INSTRUCTIONS TO FOLLOW:
Look through the records below, and copy out every line that holds the string "agent".

--- START ---

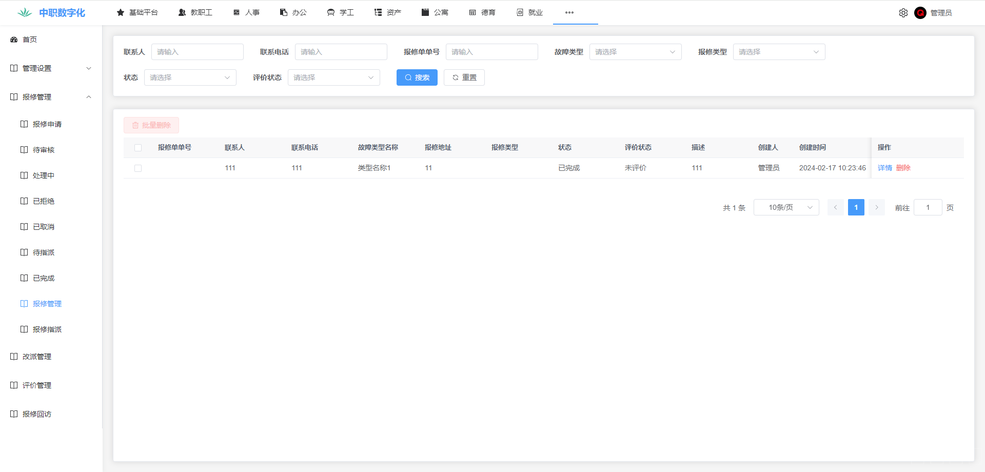Open 待审核 in the sidebar
This screenshot has height=472, width=985.
pyautogui.click(x=44, y=150)
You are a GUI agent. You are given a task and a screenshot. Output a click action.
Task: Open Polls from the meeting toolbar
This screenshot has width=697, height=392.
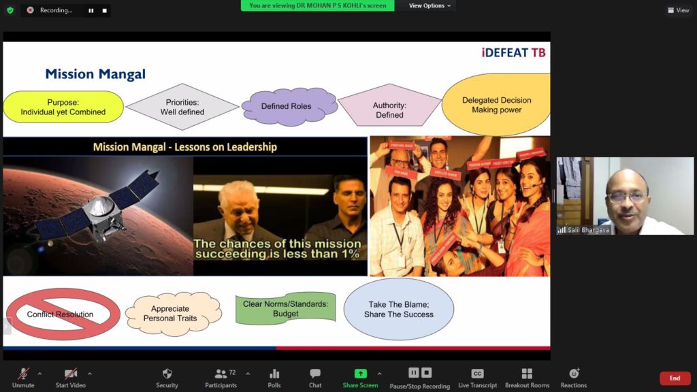point(274,374)
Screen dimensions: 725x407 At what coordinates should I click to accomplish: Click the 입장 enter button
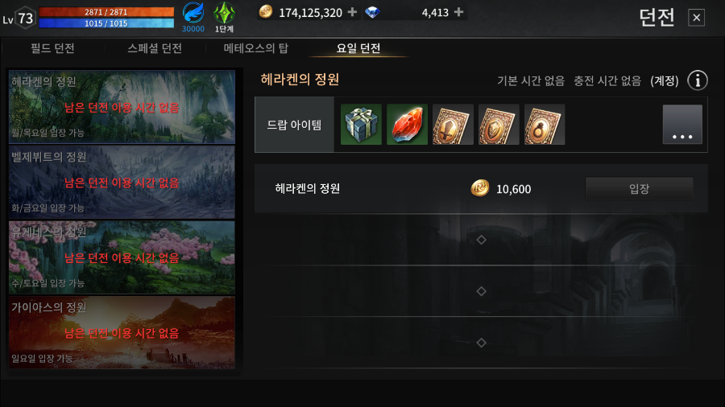640,189
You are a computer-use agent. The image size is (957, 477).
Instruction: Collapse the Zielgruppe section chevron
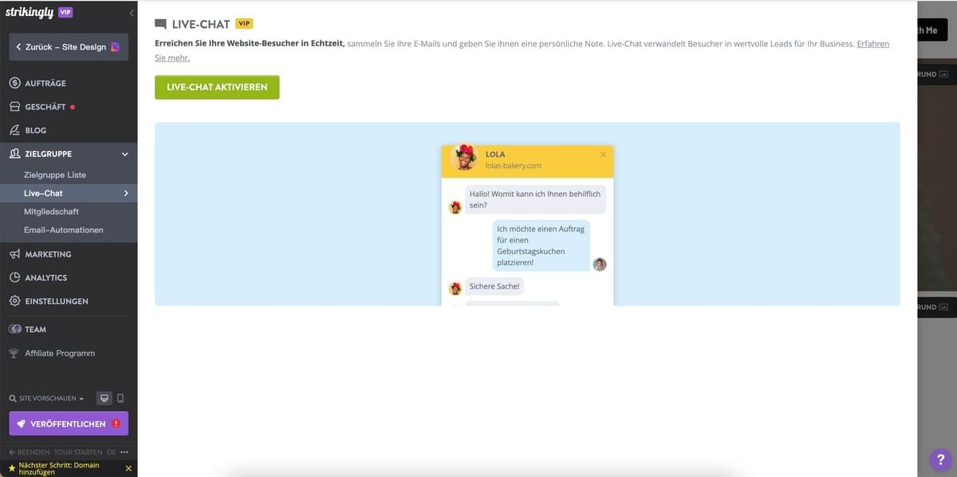point(124,153)
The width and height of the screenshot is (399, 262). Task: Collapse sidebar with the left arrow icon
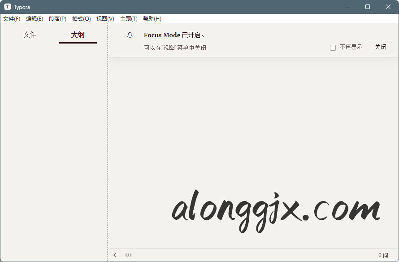[115, 255]
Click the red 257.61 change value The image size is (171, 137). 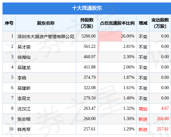[x=163, y=129]
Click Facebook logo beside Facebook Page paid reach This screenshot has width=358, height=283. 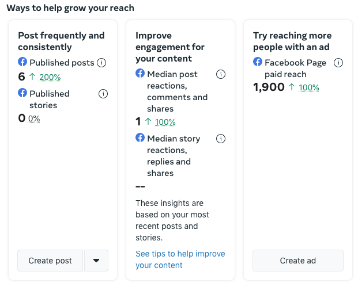(258, 62)
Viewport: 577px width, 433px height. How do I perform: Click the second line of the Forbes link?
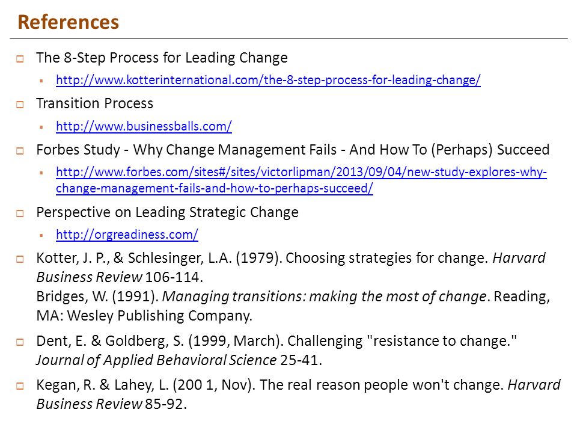click(215, 188)
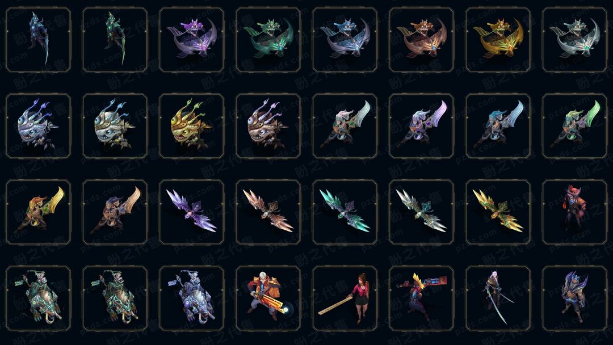The width and height of the screenshot is (613, 345).
Task: Select the green hooded assassin skin thumbnail
Action: pyautogui.click(x=115, y=40)
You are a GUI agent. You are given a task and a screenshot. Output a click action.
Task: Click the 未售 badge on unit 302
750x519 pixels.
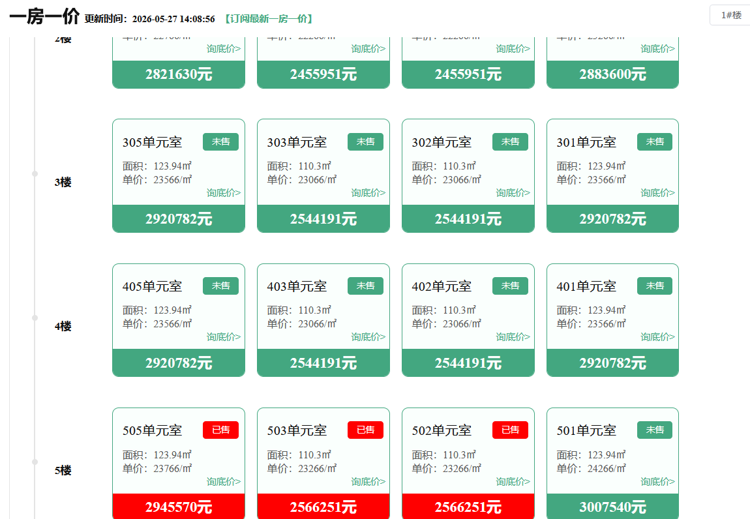511,141
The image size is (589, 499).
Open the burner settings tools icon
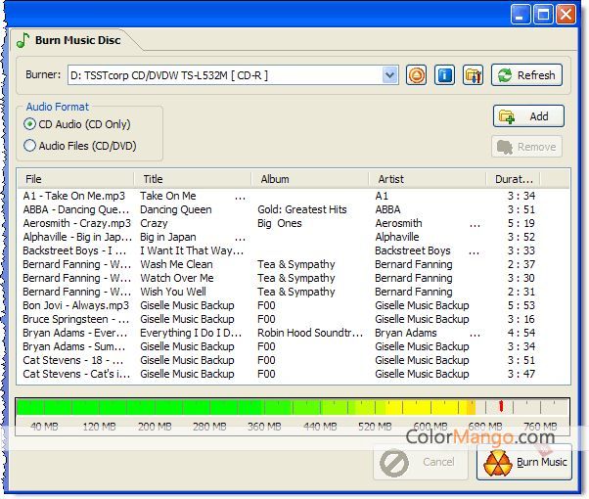[x=474, y=75]
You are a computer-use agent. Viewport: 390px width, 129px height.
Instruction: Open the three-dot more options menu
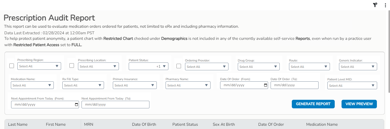pyautogui.click(x=385, y=5)
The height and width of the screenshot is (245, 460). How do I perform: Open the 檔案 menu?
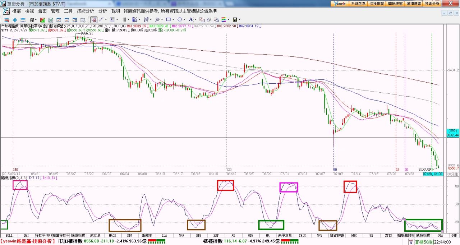tap(16, 11)
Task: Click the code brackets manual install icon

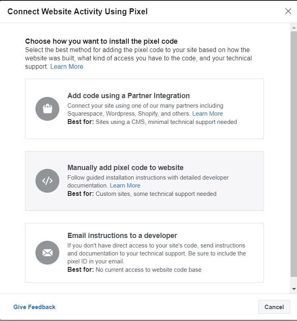Action: tap(47, 181)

--- END ---

WRITTEN RESPONSE:
You are a GUI agent. You are given a task and a screenshot. Output a click action.
You are a computer-use agent. The image size is (957, 477).
You are a GUI agent. You are given a task and a screenshot. Output a click action.
You are a computer-use agent. Viewport: 390px width, 129px height.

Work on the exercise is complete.